Europa es una misión: algo que se hace, se crea, se construye. “Un lugar de aventura”, escribió el sociólogo Zygmunt Bauman. Un trabajo que nunca termina, en estado de transición permanente: una posibilidad siempre pendiente. Un oxímoron, una contradicción, una formidable paradoja: la doble cara de la civilización es ese Estado del bienestar amenazado por el oleaje ultra; al cabo, Europa es el lugar donde el jardín de Goethe es colindante con el campo de concentración de Buchenwald, según la aterradora definición de George Steiner. Durante 80 años ha presumido de su poder blando: el proyecto se levantó con la lógica de la guerra, pero con la gramática del comercio. La UE ha sido básicamente una potencia normativa, a la vez poderosa y débil: capaz de ser una superpotencia económica y comercial desde la abstinencia militar, que dejaba en manos de Estados Unidos, y además desde la energía barata, que la canciller Merkel dejó en manos de Rusia. Ese dibujo geoeconómico empezó a saltar por los aires cuando Rusia invadió Crimea, en 2014, y recibió la puntilla hace tres años, con la invasión de Ucrania por parte de Putin, pero sobre todo hace un par de meses, con la llegada de Trump y sus tecnooligarcas a la Casa Blanca. Ahí se acabó la hipnosis. Y Europa se ha visto obligada a pasar de las musas al teatro, a defenderse por sí sola con una combinación de keynesianismo de guerra y de mentalidad bélica. Vayamos por partes.
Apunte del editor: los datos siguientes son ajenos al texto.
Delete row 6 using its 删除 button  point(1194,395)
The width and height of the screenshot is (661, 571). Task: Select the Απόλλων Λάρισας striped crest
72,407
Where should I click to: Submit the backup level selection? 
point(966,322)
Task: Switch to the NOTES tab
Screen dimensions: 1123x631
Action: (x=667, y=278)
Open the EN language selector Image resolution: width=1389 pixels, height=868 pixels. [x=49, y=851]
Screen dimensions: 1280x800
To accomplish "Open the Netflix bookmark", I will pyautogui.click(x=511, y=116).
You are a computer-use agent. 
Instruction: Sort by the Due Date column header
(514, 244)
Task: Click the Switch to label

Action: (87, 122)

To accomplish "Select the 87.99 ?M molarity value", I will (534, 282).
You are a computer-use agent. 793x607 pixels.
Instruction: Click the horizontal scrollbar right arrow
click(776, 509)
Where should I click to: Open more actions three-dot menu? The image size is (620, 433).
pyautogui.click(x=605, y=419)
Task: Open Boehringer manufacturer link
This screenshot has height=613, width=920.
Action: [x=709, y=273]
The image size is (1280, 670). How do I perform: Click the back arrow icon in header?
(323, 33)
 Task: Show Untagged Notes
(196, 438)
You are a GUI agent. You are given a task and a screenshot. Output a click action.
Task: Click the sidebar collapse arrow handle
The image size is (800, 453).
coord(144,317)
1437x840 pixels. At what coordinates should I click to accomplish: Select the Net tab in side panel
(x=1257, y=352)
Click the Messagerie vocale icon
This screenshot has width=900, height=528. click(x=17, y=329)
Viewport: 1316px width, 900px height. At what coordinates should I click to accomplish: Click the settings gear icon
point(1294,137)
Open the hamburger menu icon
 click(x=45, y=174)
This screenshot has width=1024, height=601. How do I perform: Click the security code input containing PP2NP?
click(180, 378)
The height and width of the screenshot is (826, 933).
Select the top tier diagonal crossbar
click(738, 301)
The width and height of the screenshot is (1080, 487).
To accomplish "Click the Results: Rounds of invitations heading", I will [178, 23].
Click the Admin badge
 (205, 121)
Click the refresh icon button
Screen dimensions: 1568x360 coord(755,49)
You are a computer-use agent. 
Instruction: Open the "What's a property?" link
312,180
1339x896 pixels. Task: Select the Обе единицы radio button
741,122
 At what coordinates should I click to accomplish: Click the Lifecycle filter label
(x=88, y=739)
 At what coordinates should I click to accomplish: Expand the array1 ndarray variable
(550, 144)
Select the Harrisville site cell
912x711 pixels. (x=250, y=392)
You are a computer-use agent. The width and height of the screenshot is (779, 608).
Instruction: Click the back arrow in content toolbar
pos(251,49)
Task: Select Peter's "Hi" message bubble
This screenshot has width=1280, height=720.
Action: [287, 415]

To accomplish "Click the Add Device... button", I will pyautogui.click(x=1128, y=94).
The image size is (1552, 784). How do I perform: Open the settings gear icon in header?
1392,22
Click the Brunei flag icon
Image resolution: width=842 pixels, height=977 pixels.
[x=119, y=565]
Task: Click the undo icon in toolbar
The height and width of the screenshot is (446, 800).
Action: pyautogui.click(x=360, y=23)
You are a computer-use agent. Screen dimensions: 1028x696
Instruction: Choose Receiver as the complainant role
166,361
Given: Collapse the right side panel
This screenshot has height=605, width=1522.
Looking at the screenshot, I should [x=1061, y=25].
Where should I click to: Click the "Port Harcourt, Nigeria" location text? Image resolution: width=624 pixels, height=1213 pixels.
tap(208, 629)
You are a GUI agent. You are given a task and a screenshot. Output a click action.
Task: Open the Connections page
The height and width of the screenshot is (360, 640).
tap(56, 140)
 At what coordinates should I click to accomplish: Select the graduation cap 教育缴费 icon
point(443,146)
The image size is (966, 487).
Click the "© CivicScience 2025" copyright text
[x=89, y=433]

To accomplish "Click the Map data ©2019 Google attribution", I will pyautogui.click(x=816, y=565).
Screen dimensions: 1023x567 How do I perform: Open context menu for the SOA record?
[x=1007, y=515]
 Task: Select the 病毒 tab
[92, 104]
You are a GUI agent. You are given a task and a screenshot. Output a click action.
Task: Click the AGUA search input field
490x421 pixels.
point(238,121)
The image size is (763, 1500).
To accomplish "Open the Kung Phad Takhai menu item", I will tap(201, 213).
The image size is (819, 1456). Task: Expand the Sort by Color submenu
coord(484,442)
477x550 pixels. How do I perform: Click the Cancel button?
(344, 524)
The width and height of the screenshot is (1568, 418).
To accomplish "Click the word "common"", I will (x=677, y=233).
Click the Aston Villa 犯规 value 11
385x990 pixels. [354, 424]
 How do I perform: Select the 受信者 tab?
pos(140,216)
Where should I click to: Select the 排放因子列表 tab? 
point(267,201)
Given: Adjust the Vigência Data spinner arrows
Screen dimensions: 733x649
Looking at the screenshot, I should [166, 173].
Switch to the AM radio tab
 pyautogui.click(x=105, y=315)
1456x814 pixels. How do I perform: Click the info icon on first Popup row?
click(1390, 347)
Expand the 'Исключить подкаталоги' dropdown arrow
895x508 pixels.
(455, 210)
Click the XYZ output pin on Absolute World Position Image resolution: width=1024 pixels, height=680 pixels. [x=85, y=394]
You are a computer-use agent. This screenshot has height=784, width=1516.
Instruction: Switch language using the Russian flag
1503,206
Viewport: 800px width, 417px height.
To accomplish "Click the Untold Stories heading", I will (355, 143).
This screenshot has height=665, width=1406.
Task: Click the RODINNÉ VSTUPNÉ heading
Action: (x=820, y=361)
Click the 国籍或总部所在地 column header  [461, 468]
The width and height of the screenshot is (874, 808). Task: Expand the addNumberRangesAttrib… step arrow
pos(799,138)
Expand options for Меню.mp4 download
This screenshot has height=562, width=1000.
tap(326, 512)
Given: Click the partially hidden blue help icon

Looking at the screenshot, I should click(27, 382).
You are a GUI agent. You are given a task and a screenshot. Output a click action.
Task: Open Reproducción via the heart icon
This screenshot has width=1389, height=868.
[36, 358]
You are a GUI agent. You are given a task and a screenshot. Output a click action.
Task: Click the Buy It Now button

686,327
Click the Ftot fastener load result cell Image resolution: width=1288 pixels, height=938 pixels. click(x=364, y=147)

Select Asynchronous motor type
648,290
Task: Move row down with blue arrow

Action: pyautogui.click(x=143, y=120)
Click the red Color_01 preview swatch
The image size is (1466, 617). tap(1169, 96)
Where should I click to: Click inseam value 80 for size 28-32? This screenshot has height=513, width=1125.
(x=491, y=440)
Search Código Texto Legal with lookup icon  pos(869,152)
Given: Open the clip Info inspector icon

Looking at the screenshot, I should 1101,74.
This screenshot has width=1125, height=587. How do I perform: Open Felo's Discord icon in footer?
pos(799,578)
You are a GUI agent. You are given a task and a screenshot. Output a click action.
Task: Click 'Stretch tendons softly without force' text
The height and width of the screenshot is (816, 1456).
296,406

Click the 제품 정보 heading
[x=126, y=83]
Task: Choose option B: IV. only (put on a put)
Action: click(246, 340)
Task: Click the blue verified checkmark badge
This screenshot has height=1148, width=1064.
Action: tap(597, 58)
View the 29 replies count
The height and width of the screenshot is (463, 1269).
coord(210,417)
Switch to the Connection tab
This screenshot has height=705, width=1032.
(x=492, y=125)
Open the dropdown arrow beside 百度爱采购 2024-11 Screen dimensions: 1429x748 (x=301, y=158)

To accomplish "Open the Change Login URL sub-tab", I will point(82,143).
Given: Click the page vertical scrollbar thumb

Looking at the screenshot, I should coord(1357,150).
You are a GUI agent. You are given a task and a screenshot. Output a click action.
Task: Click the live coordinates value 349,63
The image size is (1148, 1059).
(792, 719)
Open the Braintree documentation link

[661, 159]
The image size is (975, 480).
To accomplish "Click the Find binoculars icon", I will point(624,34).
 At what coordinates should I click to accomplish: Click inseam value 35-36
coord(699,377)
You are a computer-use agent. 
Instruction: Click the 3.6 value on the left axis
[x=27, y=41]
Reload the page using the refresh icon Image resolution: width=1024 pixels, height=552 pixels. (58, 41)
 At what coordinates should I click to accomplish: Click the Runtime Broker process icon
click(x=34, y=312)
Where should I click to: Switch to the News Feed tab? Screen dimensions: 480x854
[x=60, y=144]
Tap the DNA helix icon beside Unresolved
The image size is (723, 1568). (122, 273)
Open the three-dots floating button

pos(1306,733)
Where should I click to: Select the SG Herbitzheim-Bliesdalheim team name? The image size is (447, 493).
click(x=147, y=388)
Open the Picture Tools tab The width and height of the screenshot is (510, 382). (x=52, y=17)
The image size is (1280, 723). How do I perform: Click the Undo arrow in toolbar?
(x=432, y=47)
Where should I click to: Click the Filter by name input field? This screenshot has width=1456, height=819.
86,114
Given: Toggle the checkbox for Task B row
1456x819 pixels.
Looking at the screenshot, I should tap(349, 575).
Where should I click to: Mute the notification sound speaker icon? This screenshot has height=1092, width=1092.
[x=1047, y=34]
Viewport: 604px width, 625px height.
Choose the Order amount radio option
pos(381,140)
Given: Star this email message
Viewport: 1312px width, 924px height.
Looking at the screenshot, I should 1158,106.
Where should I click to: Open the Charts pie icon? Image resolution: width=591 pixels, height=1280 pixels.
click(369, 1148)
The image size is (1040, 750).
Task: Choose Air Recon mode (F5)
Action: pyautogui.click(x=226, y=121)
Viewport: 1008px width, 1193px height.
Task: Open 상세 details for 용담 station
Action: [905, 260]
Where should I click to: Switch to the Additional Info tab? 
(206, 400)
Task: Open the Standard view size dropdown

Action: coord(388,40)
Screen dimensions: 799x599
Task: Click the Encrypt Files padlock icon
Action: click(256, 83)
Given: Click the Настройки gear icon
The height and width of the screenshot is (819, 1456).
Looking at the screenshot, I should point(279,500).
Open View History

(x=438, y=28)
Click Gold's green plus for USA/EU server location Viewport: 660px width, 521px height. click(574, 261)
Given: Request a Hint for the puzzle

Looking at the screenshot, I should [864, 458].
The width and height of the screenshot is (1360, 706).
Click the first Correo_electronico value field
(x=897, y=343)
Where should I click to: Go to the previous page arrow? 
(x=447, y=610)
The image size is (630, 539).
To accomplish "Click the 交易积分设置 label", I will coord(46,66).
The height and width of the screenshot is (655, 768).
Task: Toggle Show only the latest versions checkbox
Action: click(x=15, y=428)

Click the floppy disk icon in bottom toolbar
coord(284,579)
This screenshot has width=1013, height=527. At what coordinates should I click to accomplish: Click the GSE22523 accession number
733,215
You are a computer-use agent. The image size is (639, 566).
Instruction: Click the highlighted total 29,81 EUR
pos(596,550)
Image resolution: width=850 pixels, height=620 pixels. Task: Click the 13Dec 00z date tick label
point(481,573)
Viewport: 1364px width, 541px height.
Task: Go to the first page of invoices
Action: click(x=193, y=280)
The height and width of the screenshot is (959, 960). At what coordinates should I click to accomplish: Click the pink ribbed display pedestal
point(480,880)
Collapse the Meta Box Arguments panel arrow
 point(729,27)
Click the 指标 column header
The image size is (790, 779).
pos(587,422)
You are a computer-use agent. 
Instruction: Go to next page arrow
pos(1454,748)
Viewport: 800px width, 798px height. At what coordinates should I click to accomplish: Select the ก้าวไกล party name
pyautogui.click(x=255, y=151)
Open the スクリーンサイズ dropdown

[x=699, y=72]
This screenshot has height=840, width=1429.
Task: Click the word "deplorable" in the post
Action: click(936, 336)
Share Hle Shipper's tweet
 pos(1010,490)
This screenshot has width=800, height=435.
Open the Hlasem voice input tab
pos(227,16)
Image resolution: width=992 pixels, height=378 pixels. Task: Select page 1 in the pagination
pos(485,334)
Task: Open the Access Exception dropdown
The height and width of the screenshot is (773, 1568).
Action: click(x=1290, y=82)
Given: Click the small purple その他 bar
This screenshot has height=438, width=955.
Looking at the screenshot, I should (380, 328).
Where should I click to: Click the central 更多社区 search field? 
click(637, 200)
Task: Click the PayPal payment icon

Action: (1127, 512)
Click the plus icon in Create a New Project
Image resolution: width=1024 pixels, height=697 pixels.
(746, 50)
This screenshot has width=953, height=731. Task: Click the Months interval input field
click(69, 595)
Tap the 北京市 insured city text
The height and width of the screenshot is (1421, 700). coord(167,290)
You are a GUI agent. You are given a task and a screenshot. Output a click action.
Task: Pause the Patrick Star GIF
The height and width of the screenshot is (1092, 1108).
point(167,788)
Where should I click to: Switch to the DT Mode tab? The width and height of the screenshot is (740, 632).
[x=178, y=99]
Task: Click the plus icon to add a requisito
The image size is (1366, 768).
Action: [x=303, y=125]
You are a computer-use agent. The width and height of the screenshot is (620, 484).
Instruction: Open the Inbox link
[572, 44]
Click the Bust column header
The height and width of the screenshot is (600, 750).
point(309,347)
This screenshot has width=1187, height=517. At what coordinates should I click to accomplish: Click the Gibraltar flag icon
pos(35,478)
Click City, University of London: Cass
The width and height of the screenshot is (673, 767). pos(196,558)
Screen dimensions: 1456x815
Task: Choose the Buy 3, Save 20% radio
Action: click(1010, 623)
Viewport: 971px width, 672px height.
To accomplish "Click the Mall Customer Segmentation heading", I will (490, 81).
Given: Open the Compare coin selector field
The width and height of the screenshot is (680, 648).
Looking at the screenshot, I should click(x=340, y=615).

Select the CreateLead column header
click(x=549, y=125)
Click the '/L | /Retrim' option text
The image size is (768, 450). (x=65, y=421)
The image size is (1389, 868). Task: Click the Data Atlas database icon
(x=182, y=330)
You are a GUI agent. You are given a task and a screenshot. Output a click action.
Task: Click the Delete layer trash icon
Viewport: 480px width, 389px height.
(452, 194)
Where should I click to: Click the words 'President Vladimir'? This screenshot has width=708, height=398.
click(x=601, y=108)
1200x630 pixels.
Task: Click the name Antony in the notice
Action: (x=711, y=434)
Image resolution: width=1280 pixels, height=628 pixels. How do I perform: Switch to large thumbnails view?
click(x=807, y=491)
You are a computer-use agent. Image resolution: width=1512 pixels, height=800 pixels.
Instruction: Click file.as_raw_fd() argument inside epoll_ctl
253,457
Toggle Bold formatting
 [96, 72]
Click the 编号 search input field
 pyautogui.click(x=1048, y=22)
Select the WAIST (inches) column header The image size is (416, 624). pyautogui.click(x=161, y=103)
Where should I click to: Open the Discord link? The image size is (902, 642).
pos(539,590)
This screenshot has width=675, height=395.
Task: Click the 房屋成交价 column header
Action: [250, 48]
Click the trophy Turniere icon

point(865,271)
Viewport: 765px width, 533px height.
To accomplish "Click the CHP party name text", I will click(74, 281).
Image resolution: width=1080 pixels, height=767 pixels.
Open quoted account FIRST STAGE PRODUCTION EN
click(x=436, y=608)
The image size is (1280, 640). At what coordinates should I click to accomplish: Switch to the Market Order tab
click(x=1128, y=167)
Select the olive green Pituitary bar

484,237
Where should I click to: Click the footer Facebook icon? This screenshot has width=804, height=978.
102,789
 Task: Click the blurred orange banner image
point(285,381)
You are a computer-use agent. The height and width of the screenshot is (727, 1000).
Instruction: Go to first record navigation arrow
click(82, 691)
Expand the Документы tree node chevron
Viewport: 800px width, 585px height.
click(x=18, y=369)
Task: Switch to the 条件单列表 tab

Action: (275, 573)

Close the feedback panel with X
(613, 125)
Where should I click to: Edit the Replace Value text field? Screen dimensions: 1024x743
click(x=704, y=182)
Bruselas ofreció un aperitivo de lo que viene con un plan de rearme de 800.000 millones que es una especie de parábola de los panes y los peces: es básicamente espacio fiscal para que los países gasten (650.000 millones), más algo de dinero fresco reciclado de otras partidas (150.000 millones) para desarrollar compras comunes y poner en pie ese proyecto de ejército común tan y tan francés. Alemania, la frugal Alemania de Merkel y Schäuble, la que le puso la camisa de fuerza al Sur durante la Gran Recesión, ha apuntalado ese keynesianismo de guerra con planes multimillonarios para gastar y con la reforma del freno constitucional de la deuda, que hubiera sido una especie de anatema en 2010. Es curioso, porque todo ese keynesianismo bastardo es a la vez necesario ante el giro copernicano del aliado histórico de Europa, Estados Unidos, y a la vez imprescindible para que la propia Alemania salga de la crisis oceánica y autoinducida en la que lleva un par de años. A esos planes le seguirán otros: en Bruselas se da por hecho que ahora que prácticamente se ha formado el Gobierno en Alemania habrá más ambición. Pero el paso que adelanta hoy este diario es parte de la misma narrativa: la mentalidad de guerra es evidente cerca de la frontera con Rusia, pero desaparece a medida que la ciudadanía se aleja, en Portugal, en España, en Italia e incluso, por otras razones, en Grecia. Por eso es tan relevante que las instituciones europeas manden el mensaje de que la ciudadanía tiene que estar preparada (Terminator: “Espera lo mejor, prepárate para lo peor”) en caso de otra pandemia, en caso de un desastre climático o, ay, en caso de que la guerra se recrudezca si se confirman los peores escenarios posibles.
Las doctrinas ideológicas son una variante solemne de la dramaturgia: alguien va a tener que bautizar esa mezcla de keynesianismo bélico y mentalidad de guerra. Mientras eso ocurre, siempre nos quedará Ian McEwan: “En plena lucha medieval entre creencias, con unos EE UU llenos de ambición, de fuerza, de locura casi indisimulada, hay que recordar que la capacidad de destrucción de Europa es asombrosa, en claro contraste con los grandes logros de la civilización europea”.